** START OF Material to process **

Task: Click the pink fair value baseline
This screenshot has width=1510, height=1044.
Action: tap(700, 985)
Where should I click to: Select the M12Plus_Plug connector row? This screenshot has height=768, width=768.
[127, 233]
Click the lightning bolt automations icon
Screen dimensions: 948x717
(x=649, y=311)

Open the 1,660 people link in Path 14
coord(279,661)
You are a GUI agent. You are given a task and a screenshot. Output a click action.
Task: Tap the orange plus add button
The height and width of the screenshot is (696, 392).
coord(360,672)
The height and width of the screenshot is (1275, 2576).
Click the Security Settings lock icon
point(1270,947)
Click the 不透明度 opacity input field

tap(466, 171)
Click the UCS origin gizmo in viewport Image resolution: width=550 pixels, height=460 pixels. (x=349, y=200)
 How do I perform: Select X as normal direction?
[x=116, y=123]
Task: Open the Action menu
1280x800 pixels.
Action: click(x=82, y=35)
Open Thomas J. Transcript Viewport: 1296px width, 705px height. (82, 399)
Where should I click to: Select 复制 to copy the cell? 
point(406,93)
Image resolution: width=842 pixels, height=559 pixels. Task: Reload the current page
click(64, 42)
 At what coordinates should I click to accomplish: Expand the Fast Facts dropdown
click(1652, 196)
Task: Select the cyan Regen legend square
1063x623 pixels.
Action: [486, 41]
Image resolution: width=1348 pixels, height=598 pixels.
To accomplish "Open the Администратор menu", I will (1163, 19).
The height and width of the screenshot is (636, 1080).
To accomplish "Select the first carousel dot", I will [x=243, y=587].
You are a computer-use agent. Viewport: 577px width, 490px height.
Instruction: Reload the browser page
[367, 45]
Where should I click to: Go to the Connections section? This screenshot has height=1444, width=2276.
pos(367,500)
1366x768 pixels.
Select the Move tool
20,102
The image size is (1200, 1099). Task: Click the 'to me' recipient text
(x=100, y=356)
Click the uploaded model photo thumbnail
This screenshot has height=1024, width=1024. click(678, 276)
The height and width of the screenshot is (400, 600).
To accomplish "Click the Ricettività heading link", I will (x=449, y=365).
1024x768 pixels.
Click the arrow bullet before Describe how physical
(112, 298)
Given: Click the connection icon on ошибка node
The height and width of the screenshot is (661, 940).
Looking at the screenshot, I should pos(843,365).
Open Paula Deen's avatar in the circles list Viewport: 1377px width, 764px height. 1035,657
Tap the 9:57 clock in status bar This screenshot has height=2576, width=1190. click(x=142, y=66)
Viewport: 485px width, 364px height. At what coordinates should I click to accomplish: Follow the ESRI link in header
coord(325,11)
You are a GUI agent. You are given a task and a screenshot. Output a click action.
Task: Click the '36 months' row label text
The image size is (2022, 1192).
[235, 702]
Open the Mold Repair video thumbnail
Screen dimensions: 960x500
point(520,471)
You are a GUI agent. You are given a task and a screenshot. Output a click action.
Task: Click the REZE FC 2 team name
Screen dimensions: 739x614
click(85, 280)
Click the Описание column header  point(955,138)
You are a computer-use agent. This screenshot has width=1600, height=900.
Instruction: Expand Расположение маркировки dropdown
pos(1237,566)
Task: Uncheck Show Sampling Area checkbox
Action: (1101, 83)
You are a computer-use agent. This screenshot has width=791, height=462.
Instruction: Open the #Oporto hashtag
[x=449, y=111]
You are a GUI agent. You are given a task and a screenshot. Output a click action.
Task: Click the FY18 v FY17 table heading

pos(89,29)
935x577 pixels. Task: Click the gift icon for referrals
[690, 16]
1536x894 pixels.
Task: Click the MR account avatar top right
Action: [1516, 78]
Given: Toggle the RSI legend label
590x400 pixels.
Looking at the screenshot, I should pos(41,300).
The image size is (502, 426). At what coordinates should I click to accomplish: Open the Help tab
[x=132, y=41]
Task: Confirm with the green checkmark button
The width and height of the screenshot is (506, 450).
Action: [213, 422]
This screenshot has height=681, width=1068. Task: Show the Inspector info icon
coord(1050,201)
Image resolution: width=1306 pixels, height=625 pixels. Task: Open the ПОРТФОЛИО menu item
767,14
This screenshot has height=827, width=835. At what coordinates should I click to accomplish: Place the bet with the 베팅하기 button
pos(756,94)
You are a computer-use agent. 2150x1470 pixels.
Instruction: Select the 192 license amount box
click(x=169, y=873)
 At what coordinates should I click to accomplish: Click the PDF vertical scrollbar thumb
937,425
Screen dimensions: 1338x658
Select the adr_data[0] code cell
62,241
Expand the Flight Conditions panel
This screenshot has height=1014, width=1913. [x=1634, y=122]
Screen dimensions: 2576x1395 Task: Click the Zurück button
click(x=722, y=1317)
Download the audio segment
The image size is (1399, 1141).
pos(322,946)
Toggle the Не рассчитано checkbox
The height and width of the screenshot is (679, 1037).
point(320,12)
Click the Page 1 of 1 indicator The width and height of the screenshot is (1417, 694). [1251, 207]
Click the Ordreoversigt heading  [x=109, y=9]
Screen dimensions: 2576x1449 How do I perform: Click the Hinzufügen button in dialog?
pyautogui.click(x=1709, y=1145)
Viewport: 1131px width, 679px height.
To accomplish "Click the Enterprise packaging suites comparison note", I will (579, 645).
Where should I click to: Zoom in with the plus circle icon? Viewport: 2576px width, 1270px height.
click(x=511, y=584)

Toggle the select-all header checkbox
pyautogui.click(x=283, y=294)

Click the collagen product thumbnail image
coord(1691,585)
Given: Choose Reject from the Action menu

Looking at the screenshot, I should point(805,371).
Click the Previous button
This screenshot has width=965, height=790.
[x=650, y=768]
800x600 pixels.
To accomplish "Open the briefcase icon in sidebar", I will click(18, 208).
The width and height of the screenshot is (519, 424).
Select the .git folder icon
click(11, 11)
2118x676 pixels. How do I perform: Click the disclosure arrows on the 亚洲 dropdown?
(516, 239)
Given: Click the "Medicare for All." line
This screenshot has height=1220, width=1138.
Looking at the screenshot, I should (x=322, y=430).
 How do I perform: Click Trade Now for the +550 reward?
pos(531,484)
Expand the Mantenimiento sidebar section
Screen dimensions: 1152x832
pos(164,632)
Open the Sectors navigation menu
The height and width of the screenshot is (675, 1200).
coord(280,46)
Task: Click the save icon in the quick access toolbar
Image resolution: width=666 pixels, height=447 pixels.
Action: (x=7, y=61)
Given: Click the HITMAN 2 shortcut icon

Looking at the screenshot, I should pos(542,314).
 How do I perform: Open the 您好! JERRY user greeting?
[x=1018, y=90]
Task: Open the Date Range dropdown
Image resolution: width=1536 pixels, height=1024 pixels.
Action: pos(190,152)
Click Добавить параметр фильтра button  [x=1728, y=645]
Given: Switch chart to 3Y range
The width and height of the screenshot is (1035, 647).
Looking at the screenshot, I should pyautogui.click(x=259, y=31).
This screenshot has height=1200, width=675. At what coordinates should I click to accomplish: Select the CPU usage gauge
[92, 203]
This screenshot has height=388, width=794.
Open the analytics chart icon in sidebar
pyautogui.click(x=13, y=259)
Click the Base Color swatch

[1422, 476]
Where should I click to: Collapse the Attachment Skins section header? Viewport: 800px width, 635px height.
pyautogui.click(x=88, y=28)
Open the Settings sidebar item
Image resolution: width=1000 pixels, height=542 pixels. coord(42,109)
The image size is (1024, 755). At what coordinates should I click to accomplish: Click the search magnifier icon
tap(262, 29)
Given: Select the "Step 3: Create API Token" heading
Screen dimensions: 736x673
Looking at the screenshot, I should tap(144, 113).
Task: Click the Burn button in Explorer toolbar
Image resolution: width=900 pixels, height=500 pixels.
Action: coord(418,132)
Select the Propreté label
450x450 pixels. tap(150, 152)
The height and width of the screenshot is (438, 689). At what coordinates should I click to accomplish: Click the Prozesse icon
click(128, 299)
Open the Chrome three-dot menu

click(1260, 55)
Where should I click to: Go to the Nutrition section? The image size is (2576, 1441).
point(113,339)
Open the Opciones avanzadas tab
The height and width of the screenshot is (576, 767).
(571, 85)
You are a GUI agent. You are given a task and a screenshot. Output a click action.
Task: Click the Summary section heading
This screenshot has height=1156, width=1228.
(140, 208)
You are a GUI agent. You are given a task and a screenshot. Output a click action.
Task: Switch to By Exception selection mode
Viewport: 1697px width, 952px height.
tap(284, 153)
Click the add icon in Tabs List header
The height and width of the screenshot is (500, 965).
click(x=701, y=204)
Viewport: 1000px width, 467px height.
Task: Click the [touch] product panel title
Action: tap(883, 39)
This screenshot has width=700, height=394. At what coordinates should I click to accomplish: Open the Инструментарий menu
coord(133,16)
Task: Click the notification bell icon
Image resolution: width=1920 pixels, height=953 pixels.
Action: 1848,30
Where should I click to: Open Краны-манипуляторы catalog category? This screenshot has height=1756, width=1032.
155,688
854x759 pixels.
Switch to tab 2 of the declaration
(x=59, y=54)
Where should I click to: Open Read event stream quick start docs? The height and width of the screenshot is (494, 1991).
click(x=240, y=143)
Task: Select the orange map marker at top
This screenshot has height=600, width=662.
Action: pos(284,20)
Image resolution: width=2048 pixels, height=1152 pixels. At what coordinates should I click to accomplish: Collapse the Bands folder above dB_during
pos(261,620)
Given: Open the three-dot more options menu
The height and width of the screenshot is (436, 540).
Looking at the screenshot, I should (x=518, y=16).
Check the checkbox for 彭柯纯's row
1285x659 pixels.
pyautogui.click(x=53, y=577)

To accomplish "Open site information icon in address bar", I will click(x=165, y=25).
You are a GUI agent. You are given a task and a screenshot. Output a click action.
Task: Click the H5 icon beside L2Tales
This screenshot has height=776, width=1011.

** END OF Material to process **

■ Directions
Copy out the lines above word for word, from the very first one through the line that contains "tap(466, 171)", including both.

■ Problem solution
Task: Click the pink fair value baseline
This screenshot has width=1510, height=1044.
Action: tap(700, 985)
Where should I click to: Select the M12Plus_Plug connector row? This screenshot has height=768, width=768.
[127, 233]
Click the lightning bolt automations icon
Screen dimensions: 948x717
(x=649, y=311)

Open the 1,660 people link in Path 14
coord(279,661)
You are a GUI agent. You are given a task and a screenshot. Output a click action.
Task: Tap the orange plus add button
The height and width of the screenshot is (696, 392).
coord(360,672)
The height and width of the screenshot is (1275, 2576).
Click the Security Settings lock icon
point(1270,947)
Click the 不透明度 opacity input field

tap(466, 171)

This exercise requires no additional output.